Since late last year, billionaire hedge fund manager Bill Ackman has been chiding the Federal Reserve to act seriously to take on inflation.

Now he is sounding the alarm over whether the Fed will ever reach its target inflation rate, and warning if it cannot, and it is forced to maintain rates at near-peak, that will act as a significant downward pressure on equities.

In a quarterly call with investors, the Pershing Square Capital Founder and CEO noted that present rate levels are “meaningfully below where they are going to go.” He went on, “We think that is, of course, a risk for equities. And part of our thesis is we think inflation is going to be structurally higher.”

He added, “We do not believe that it is likely the Federal Reserve is going to be able to get inflation back to a consistent 2% level.”

As of November 15th, Pershing Square Holdings is down about 9% on the year, as the S&P 5000 has lost 18%. However the fund lost 25% in the second quarter alone, making it the worst quarter since 2016. Lowe’s (LOW), Chipotle (CMG), and Restaurant Brands (QSR) are the fund’s top holdings according to Pershing’s latest 13F filing. Lowes and Chipotle have fallen about 18% and 12% respectively for the year, while Restaurant Brands has gained nearly 11%.

Ackman, who called for the Fed to perform a full interest rate point hike in July, says geopolitical issues will keep inflation persistent for the time being, even as Fed officials make the most hawkish policy moves seen in decades.

He added, “Supply chain risks that people have become extremely experienced with in the last year or so have made nearly every U.S. CEO rethink outsourced or distant supply chains. A lot more of that is going to come closer to home, and it is more expensive to do business here.”
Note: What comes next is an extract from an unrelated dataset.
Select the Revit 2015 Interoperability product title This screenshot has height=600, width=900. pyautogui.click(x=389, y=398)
The Federal Reserve has raised its key benchmark rate six times this year, including four consecutive 75 basis point interest rate hikes between June and November. That raised the Fed funds rate to the highest level seen since 2008, at 3.75%-4%. Further increases are expected into 2023.
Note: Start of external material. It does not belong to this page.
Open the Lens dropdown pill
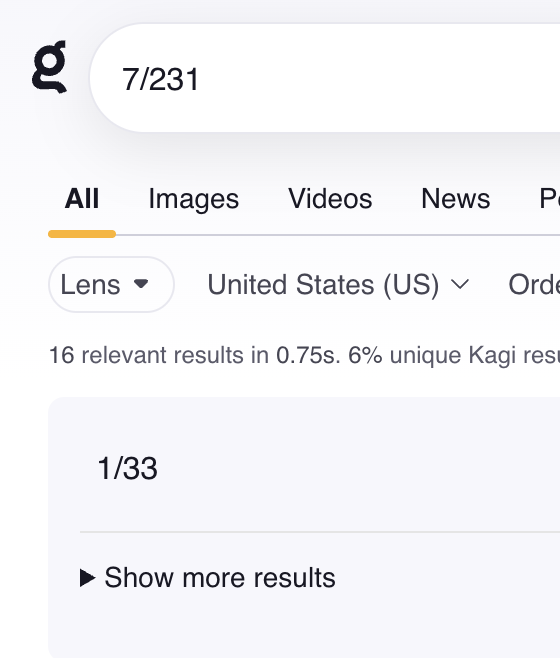This screenshot has height=658, width=560. [x=111, y=285]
Although inflation dropped slightly in October, at 7.7% it was still well beyond the Federal Reserve’s 2% target rate, despite the hawkish policy position the central bank has staked out.

Ackman is not alone in his beliefs. Earlier in the year, Blackrock Investment argued that inflation has been driven by a shift in consumer spending from services to goods, as well as production constraints produced by geopolitical issues, from the pandemic to the war in Ukraine, to China’s Covid lockdowns.

A team led by Jean Boivin, head of BlackRock Investment Institute said in September, “Central banks can’t fix these constraints, in our view, hence a brutal trade-off: trigger a deep recession by hiking rates or live with more persistent inflation. The Fed’s forecasts don’t acknowledge this trade-off.”